What's also interesting about this, that if you control the strand of DNA, you can also control the binding sites - in other words, places where other stuff can latch onto the DNA. And over at Duke a former student of ours here at UNC, Chris Dwyer, has used that to then attach nanoparticles. We just talked about nanoparticles. Well, now he can controllably attach these at specific sites on the origami. So if you combine this capability of being able to control where the active sites are in your strand, and you can control how the strand shapes itself, you can see how you'd gain another level of control over materials.
Next I want to turn to magnetic properties of materials and how they are different at the nanoscale and how they are useful to us. So here's a typical bar magnet. It has a north end and a south end. And it generates a magnetic field. This magnetic field is out there in space, and it allows the bar magnet to interact essentially with other magnetic fields and orient it like a compass needle does. But also it affects other magnets that come nearby.
Now, when we talk about material properties, you can actually think of some atoms as essentially being bar magnets. So here's an arrangement of these atoms inside a crystal. And you can think of it as there being bar magnets located at the atomic positions. Typically, without a magnetic field present, these magnets are all oriented differently with respect to each other. It's disorder. And if you're outside the material, you see no net additive magnetic effect. So we say the material has no magnetization in this state here without oriented magnets.
Now, that starts changing when I bring a magnet nearby. What happens is, just like a compass needle, these orient - they rotate to orient with the magnet and become magnetized. And any material, no matter what its size, if it has these dipoles in here, in the material, will do this. The question becomes, when I pull my bar magnet away, my applied magnetic field, does the material stay magnetized like a bulk piece of iron will, or does it become demagnetized? And it turns out that that depends on the size of the material.
So if I have a large chunk of material, the material will stay magnetized, but it turns out that small particles, nanoparticles, become disordered again. And the reason has to do with the fact that this magnet here, this atom here, sees not only the external bar magnet that I brought up that makes it orient, but it also sees the magnetic field from neighboring magnets. This field doesn't just stop here. This picture is unfortunate, because it shows - it's as if the effect of this magnet stops just a few millimeters away from this, or a few angstroms if the case be the physical situation. But these magnetic fields actually go throughout space.

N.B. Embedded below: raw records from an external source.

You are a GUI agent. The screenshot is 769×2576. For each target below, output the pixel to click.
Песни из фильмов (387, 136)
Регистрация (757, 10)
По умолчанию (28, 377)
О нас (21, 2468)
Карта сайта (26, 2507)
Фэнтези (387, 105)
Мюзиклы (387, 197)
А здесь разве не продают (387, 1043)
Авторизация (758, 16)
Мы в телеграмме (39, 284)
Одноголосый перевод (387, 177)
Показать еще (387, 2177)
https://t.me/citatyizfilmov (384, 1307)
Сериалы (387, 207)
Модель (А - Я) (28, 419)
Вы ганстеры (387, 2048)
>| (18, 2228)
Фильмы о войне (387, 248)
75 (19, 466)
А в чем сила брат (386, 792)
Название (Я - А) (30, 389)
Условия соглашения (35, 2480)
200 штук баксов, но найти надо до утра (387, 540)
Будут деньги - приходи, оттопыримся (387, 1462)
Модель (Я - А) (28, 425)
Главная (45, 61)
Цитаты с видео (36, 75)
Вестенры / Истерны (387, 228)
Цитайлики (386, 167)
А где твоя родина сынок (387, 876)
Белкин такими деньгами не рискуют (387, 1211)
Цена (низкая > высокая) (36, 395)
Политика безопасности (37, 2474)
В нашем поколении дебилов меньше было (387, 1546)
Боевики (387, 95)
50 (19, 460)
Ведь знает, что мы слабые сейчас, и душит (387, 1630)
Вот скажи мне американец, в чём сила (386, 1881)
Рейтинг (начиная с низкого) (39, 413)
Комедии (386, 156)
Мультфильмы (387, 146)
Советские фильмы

Now, the trick in a material like iron is that these fields here are strong enough, and the atoms are close enough together, that these magnetic fields from neighboring atoms helps them all stay organized once they've been organized already. But you have to have enough of these other magnets around for this one here to see enough other fields overlapping with it to keep this one oriented.
The distance away, or how many magnets it needs to stay oriented, is a property of the material called the block length, and the block length is typically around 50 nanometers. So as a particle starts getting below 50 nanometers, there aren't enough other magnets around, other atoms with their magnetic fields that are going to keep this oriented. And so as the particle, when it becomes below the block length, say below 50 nanometers, it'll become disordered when you pull away the magnetic field, and that can be very useful.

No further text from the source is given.